Ella se detuvo, abriendo y cerrando repetidas veces su bolso.
—No se burle, por favor. Es mi vida lo que está en juego. —E insistió—: Yo soy corriente. Como la vieja Annie Austin. Y ella fue quien me dijo que el mejor sitio para encontrar marido (un hombre formal y hogareño) son las esquelas de defunción.
Para ser un hombre que se consideraba una brújula humana, el señor Belli estaba pasando por la angustiosa experiencia de haberse extraviado; al fin distinguió con alivio las puertas del cementerio, a una distancia de cien metros.
—¿Ah, sí? ¿Dice eso? ¿La vieja Annie Austin?
—Sí. Y es una mujer muy práctica, da de comer a seis personas con $58,75 a la semana: comidas, ropa, todo. Y de la manera que lo expuso parecía de lo más lógico. Porque las necrológicas están llenas de viudos. Va uno al entierro y busca la forma de presentarse, de simpatizar. O al cementerio: se viene aquí un día que haga bueno, o al de Woodlawn, y siempre hay viudos paseando. Añoran la vida hogareña y acaso desean volverse a casar.
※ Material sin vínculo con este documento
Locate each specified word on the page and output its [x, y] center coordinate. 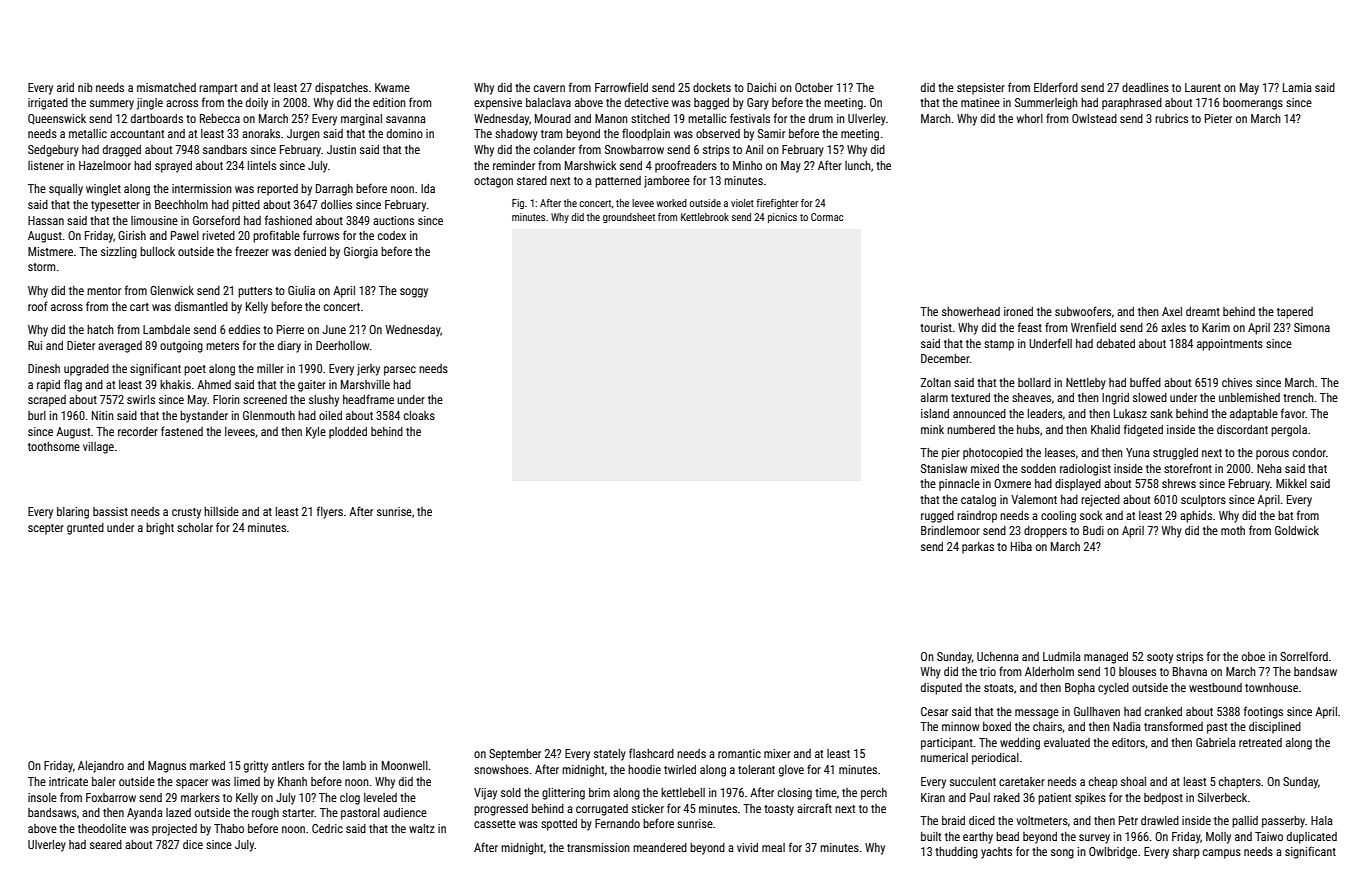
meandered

Cuando el señor Belli se dio cuenta de que aquella mujer hablaba con toda seriedad se sintió aterrado, pero no menos divertido: y soltó el trapo a reír; se metió las manos en los bolsillos y echó atrás la cabeza. Ella le acompañó en la risa; soltó una carcajada que le devolvió el color y, ya en plan de chacota, la arrimó contra él en sus vaivenes.
—Yo también... —dijo colgándosele del brazo— yo también tengo sentido del humor. —Pero fue un momento fugaz; de pronto, con tono solemne, declaró—: Así conoció Annie a sus maridos. A los dos: al señor Cruikshank y después al señor Austin. Así que debe ser una idea práctica. ¿No cree usted?
—Oh, ya lo creo.
Ella se encogió de hombros.
—Pero ahora no ha funcionado bien del todo. Nosotros, por ejemplo. Parece que teníamos tantas cosas en común...
—El día menos pensado... —dijo él, acelerando el paso—. Con otro más dispuesto...
—No lo sé. He conocido a gente estupenda. Pero siempre acaba igual. Vamos... —dijo, y en este punto se interrumpió, pues un nuevo peregrino que en ese momento franqueaba las puertas del cementerio acababa de llamar su atención: un hombrecillo vivaracho que iba silbando tan contento y caminaba con exuberante energía. El señor Belli lo vio también, reparó en la banda negra que llevaba cosida en la manga del abrigo de mezclilla verde y comentó:
—Buena suerte, señorita O’Meaghan. Gracias por los cacahuetes.